I’ve prided myself in consistently looking above and below the area of pain in order to fully understand and identify compensatory patterns. I confidently understood how weakness or tightness in one area could lead to dysfunction and pain in another. I’ve been successful in treating this way. However, there are definitely times when the pain description is vague and I’m stumped or when I have exhausted all other methods and nothing seems to work.
Often times, I blamed the patient for non-compliance knowing that if they would simply be consistent with their exercises, their joints would operate in a more neutral manner and suffer less strain. The education on referred pain patterns has opened my mind to exactly what those nasty muscle knots have the power of doing.

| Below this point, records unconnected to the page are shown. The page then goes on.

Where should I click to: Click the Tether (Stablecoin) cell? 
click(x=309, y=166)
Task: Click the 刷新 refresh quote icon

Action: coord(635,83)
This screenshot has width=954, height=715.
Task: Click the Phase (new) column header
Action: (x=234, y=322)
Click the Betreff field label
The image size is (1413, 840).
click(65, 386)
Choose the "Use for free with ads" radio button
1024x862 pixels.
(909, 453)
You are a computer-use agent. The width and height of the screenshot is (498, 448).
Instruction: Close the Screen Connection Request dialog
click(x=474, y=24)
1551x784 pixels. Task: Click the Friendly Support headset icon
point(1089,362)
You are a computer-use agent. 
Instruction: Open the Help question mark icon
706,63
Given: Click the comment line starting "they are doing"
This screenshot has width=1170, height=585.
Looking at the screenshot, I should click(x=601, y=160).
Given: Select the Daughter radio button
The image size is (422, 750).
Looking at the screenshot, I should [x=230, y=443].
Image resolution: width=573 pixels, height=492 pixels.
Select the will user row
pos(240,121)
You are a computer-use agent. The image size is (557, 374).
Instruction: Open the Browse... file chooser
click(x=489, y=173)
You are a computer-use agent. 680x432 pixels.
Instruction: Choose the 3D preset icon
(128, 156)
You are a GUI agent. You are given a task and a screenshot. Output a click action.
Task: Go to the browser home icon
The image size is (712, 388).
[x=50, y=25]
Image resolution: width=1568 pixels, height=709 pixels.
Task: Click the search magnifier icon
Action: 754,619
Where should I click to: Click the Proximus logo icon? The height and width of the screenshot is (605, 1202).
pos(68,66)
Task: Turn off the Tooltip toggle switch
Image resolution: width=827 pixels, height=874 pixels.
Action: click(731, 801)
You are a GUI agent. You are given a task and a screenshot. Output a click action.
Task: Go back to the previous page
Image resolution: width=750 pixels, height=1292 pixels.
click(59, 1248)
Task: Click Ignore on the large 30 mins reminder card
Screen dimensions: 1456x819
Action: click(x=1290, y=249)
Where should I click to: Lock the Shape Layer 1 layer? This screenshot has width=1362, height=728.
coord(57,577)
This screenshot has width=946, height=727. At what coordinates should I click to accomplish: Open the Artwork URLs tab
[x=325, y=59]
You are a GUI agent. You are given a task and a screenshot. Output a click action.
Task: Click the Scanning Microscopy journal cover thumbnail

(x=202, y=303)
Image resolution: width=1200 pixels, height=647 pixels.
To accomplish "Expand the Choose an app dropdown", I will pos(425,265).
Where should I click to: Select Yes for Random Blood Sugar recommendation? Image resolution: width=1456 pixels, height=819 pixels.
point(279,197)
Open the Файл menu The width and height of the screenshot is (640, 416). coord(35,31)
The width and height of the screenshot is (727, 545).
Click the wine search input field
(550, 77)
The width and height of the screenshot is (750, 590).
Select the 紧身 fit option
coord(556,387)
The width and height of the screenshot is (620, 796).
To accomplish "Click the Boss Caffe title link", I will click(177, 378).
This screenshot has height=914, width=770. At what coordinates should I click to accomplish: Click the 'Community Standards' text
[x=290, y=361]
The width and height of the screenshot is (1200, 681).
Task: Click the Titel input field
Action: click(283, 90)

Anne H. Campbell, PT, MS, OCS, CMTPT, FAAOMPT from Myopain Seminars uses an excellent analogy to understand the role the muscle knot plays in the length of the tissue. She said to think of the muscle knot as a knot in a rope. If you keep pulling on the ends of the rope, you may lengthen it slightly, but you are not removing the knot. The knot is simply getting tighter. This helped me understand the importance of soft tissue work when restoring muscle function.
Dry needling is a very effective and quick method to accomplish this. However, it is not for everyone. It can be uncomfortable and can also be a source of fear for some patients. Although I am still very excited to use my needles on several of my patients, I do appreciate the value of the other tools I can offer. Like everything in PT, what works for some does not work for everyone.
Have an open mind
I’ve always understood the merit of patient education and realized the significant importance it has in dry needling. This is very different from everything else PT offers. It is invasive, yet it directly gets to the source of pain. Also, the majority of patients have never heard of it. I did some additional research and put together a helpful blog post that addresses 8 popular questions about dry needling. I use this information with every client.
Although the honeymoon is over, my needles are still my favorite tools. I have them available and offer them to almost every client. I’ve seen their power. One advantage of being the “experienced clinician” is that I am getting older and I’ve had more time to feel some of my patients' ailments. I’ve suffered from back pain and currently have shoulder pain. I’ve felt the benefits of needling my own infraspinatus as a means of improving my shoulder pain (my colleague needled me - there is no way I could do that to myself!).
Dry needling isn’t a magical cure, but it has been one of the most effective interventions for restoring my shoulder mechanics and enabling me to better tolerate my exercises, therefore making them even more effective. I’m grateful for my career and everything I have learned. Who says you can’t teach an old dog new tricks?